Targeting Drug Efflux Pump Chemoresistance with Regorafenib in a 3D Tissue-Engineered Model of Osteosarcoma

Treatment strategies for osteosarcoma (OS), the predominant primary bone tumor in the pediatric patient population, have witnessed minimal progress over the past four decades. Current therapy involves multiple rounds of chemotherapy and surgical resection, which are associated with significant morbidity and suboptimal survival rates. A key challenge in developing new treatments is the difficulty in replicating the osteosarcoma tumor microenvironment, particularly cell interactions with the extracellular matrix (ECM). This study uses a novel in vitro model of osteosarcoma to investigate the cell-response to collagen type I, the primary component of the osteosarcoma ECM. After seven days of culture within three-dimensional (3D) collagen hydrogels, osteosarcoma cells displayed a more elongated cellular morphology and reduced sensitivity to the standard chemotherapy used for osteosarcoma treatment compared to cells grown on two-dimensional (2D) substrates. We identified the overexpression of an ATP-binding cassette transporter, ABCG2, as a mechanism of chemoresistance within the 3D culture, and developed a metronomic treatment regimen with regorafenib, a tyrosinase kinase inhibitor used for relapsed OS, to counteract cell-matrix induced chemoresistance. Altogether, these findings highlight the importance of cell-matrix interactions in in vitro OS models, provide valuable insights into a matrix-induced mechanism of OS chemoresistance, and suggest a novel approach to its treatment.

• [WHAT YOU WILL DO]
[1] Translate this sentence from the osteosarcoma abstract into Spanish: "Current therapy involves multiple rounds of chemotherapy and surgical resection, which are associated with significant morbidity and suboptimal survival rates."
[2] According to the osteosarcoma abstract, which transporter's overexpression was identified as a mechanism of chemoresistance in the 3D culture?
[3] List every abbreviation that the osteosarcoma abstract introduces by placing it in parentheses after its full form, together with that full form.

• [DATA EXTRACT]
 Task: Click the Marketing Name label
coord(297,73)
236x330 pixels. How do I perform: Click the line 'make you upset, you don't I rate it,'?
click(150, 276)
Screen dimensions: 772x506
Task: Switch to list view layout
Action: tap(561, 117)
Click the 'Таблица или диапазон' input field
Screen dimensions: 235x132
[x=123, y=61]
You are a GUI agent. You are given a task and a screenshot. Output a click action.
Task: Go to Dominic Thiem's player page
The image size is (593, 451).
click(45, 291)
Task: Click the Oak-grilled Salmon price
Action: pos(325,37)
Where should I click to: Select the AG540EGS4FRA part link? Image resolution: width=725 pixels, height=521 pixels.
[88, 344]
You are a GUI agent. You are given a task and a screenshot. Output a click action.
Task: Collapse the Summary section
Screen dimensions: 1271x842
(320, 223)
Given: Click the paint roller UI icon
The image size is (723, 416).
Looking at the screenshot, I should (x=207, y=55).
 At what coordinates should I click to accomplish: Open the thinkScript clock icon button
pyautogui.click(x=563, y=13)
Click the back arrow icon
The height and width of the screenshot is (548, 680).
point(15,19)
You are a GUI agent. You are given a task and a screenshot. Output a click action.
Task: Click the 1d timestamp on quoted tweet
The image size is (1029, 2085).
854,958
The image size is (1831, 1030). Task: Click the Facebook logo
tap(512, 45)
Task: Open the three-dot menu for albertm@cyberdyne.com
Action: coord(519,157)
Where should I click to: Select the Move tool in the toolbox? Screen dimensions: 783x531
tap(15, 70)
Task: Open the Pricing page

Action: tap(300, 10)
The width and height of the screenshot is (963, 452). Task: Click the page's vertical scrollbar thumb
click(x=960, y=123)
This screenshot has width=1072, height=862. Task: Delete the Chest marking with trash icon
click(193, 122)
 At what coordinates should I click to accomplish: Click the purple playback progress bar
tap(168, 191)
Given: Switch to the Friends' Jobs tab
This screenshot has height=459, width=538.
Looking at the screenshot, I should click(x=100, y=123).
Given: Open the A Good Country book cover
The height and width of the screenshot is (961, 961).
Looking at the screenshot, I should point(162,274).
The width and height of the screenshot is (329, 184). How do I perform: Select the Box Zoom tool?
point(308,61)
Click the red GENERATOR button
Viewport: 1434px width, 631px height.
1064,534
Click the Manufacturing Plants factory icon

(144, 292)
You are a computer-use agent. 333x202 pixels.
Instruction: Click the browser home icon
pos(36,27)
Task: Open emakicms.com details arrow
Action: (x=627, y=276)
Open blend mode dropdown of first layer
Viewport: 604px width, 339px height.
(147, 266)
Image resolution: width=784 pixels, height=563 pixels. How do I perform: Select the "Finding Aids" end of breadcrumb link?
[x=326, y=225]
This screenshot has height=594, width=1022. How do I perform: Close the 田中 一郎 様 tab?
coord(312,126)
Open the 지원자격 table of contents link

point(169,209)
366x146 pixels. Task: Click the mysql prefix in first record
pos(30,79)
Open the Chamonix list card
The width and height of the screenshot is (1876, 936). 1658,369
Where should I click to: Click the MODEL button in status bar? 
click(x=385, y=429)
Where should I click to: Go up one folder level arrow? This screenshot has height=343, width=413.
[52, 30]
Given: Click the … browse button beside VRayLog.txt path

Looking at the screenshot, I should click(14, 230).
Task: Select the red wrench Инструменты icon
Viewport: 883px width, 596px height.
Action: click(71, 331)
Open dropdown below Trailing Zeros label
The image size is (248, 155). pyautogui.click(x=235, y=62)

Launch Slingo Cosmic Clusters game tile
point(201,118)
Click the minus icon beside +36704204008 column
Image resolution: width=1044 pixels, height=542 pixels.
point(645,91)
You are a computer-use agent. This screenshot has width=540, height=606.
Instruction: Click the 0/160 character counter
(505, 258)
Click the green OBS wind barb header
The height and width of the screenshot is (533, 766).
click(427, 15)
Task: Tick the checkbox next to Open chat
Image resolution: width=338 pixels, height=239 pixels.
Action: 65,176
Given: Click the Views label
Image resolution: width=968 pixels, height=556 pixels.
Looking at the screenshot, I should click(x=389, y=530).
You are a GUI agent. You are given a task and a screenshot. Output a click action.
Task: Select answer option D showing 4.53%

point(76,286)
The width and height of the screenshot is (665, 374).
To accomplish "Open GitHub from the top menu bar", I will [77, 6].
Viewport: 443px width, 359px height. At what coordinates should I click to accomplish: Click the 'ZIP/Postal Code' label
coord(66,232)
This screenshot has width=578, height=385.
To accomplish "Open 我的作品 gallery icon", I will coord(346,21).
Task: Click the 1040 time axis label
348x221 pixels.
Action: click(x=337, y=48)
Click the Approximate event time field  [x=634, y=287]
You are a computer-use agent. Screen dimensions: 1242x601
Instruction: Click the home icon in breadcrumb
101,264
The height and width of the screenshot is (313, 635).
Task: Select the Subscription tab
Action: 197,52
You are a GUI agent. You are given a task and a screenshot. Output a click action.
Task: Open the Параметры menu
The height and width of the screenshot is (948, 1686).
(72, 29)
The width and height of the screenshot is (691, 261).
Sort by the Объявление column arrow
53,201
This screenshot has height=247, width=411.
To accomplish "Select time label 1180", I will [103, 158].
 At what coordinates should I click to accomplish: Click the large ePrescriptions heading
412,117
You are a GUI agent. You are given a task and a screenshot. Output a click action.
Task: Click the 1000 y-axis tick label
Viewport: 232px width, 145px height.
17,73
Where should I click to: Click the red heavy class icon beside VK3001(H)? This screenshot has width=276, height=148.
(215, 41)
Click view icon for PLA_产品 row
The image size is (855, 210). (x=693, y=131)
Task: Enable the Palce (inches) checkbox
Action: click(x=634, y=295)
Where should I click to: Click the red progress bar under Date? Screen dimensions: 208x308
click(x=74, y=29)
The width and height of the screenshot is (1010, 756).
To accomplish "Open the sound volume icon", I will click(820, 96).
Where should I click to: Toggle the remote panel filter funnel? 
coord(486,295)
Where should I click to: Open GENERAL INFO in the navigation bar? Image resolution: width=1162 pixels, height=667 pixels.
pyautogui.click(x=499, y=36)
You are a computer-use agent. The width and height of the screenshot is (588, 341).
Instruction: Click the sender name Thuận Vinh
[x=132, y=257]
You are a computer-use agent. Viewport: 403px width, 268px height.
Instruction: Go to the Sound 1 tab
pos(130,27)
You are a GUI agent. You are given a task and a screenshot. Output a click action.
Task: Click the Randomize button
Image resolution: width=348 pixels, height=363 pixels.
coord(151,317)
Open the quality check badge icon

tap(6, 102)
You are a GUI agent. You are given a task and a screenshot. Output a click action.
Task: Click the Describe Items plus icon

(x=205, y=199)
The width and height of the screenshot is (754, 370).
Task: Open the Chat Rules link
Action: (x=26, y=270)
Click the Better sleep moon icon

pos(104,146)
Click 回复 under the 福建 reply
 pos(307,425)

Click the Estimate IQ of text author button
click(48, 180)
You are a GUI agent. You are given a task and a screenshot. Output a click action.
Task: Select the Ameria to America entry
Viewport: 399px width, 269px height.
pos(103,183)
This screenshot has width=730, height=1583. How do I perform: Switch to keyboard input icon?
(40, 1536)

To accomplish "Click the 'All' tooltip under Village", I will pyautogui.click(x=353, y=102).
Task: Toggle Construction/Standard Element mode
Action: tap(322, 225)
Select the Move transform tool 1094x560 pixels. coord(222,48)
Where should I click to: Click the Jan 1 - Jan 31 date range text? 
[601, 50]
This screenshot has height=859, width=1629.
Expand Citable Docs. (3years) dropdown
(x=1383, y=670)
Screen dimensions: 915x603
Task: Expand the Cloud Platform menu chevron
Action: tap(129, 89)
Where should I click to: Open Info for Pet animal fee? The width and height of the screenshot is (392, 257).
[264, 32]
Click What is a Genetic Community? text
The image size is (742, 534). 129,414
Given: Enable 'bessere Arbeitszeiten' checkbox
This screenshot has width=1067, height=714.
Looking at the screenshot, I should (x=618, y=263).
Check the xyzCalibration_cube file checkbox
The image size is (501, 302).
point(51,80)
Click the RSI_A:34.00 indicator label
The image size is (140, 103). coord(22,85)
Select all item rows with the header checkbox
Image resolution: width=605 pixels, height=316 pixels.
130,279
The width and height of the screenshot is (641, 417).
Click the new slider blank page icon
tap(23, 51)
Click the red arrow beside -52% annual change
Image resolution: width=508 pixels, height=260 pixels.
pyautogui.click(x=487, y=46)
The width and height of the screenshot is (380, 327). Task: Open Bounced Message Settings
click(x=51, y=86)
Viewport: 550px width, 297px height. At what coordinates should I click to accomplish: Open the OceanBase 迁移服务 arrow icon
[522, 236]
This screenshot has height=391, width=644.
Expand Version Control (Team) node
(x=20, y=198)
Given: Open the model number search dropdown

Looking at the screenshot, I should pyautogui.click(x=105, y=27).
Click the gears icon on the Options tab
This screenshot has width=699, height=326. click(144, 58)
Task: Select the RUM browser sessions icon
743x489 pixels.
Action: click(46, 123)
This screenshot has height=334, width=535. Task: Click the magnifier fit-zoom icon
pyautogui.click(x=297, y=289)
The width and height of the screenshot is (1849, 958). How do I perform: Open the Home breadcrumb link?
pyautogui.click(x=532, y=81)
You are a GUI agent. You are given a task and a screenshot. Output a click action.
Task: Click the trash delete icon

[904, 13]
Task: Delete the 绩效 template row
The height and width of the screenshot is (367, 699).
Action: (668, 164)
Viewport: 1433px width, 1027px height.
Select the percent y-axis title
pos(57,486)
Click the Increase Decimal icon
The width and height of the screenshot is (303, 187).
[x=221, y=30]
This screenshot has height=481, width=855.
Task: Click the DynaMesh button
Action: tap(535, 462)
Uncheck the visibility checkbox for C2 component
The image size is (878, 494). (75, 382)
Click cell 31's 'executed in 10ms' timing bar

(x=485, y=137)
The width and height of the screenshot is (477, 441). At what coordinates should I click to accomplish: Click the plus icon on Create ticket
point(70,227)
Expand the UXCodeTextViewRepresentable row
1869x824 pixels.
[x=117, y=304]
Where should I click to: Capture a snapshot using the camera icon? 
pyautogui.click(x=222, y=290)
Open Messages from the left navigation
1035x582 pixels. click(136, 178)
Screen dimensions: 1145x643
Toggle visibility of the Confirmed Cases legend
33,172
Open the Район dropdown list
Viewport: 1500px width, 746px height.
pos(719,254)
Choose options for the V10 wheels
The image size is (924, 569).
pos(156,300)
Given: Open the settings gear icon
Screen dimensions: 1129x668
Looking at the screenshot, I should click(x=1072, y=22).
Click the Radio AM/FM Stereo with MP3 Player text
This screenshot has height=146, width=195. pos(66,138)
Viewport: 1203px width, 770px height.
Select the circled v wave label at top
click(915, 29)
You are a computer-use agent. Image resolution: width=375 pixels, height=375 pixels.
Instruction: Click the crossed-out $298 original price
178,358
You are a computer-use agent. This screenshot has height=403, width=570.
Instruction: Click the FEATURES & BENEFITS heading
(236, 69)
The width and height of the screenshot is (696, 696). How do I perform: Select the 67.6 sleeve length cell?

• [YOUR RESPONSES]
[1] La terapia actual implica múltiples ciclos de quimioterapia y resección quirúrgica, que se asocian con una morbilidad significativa y tasas de supervivencia subóptimas.

[2] ABCG2, an ATP-binding cassette transporter.

[3]
OS: osteosarcoma
ECM: extracellular matrix
3D: three-dimensional
2D: two-dimensional